Ferritin also plays a role in fighting infection. When bacteria invade, they need iron to grow and reproduce. One of your body’s defense strategies is to pull iron out of circulation and lock it away inside cells, starving the invaders. This broader strategy is called nutritional immunity, and it goes well beyond iron.
Your immune system sequesters zinc and manganese the same way. When immune cells detect bacteria, they actively pump zinc and manganese out of the compartments where pathogens are trapped. A protein called calprotectin, released by white blood cells, binds manganese and zinc in the tissue surrounding an infection site. Imaging studies of staph infections have shown that abscesses are essentially devoid of detectable manganese, while the healthy tissue around them is full of it. The bacteria are effectively starved of the metals they need to survive. Adding excess manganese or zinc back reverses the growth inhibition, confirming that metal starvation is the mechanism at work.
Chemical Sequestration in Industry
In chemistry, sequestering usually involves chelating agents: molecules that grab onto metal ions and hold them in a stable complex, effectively removing those metals from whatever reaction or process they’d otherwise participate in. The most familiar example is EDTA, a compound used in everything from water softening and food processing to medical detoxification and household detergents.
EDTA works against bacteria by stripping away the calcium and magnesium ions that hold bacterial cell walls together, weakening the outer membrane. This principle has practical applications in wound care, where chelating agents can be combined with antibiotics to break down bacterial biofilms. The same basic chemistry applies in industrial settings: paper manufacturing, textile production, soil remediation, and wastewater treatment all rely on chelating agents to sequester unwanted metal ions.

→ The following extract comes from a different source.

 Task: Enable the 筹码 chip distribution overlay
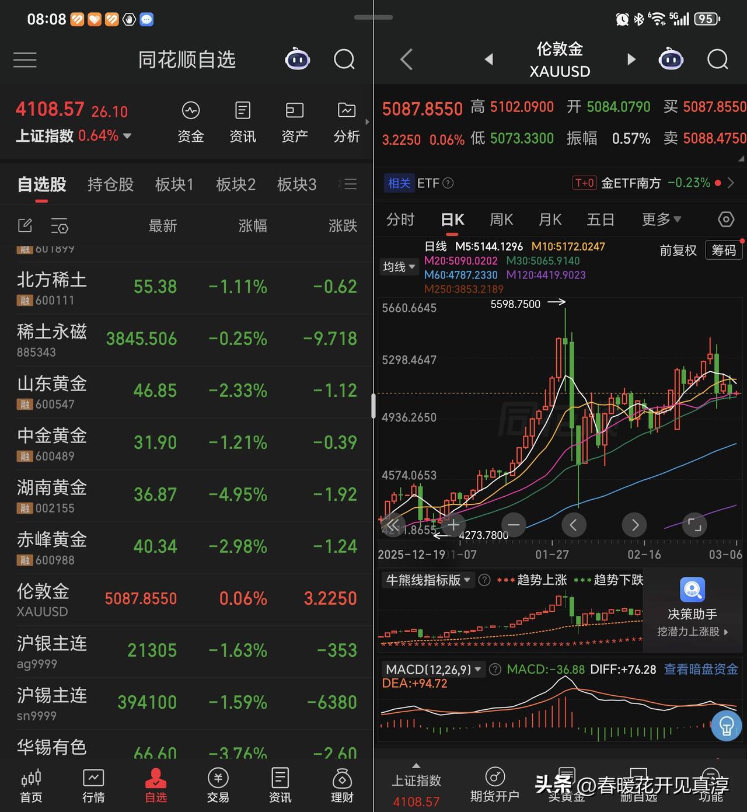tap(724, 250)
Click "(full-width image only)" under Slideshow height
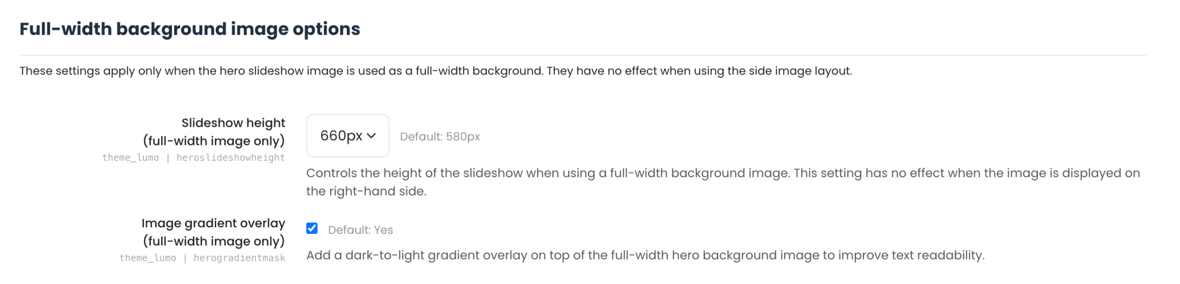The width and height of the screenshot is (1180, 284). click(213, 141)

Pulmonary Sequestration as a Medical Condition
In medicine, the word takes on a more anatomical meaning. Pulmonary sequestration is a condition where a mass of lung tissue develops with its own blood supply but no connection to the airways. Because it can’t exchange air, the tissue is nonfunctional. It receives blood from an abnormal artery rather than from the normal pulmonary circulation.

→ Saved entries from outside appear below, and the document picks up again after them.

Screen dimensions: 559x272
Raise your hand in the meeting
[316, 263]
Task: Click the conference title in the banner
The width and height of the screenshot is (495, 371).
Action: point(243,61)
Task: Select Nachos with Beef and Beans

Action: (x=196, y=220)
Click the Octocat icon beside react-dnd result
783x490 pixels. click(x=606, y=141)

There are two types. Intralobar sequestration sits inside the lining of the normal lung, most often in the lower left lobe. It accounts for 75% to 86% of all cases. Extralobar sequestration has its own separate lining and its own venous drainage into systemic veins rather than the pulmonary veins. Intralobar sequestration typically shows up as recurrent pneumonia or lung infections in the same spot, since the trapped tissue can become a breeding ground for bacteria. Extralobar sequestration is more often detected in infants, sometimes even before birth when ultrasound reveals a lung mass, excess amniotic fluid, or fluid around the lungs.

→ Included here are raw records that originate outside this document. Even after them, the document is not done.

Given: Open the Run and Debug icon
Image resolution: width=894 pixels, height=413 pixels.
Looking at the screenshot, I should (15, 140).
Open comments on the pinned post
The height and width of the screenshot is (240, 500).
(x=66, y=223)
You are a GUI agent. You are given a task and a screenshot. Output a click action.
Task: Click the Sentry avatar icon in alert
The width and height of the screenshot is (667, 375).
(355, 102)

Diagnosis requires confirming that the abnormal tissue has its own arterial blood supply, which is typically done through imaging. Recurrent pneumonia in the same area of the lung, especially the left lower lobe, is one of the key clinical clues.
The Common Thread
Whether the context is a forest absorbing atmospheric carbon, your immune cells starving bacteria of zinc, a chelating agent grabbing calcium ions in a water treatment plant, or a segment of lung tissue walled off from the airway, the underlying concept is isolation. Sequestering always means taking something out of play: removing it from its usual environment and holding it in a contained state. The purpose varies (protecting the climate, fighting infection, purifying water, describing an anatomical anomaly), but the mechanism is fundamentally about separation and storage.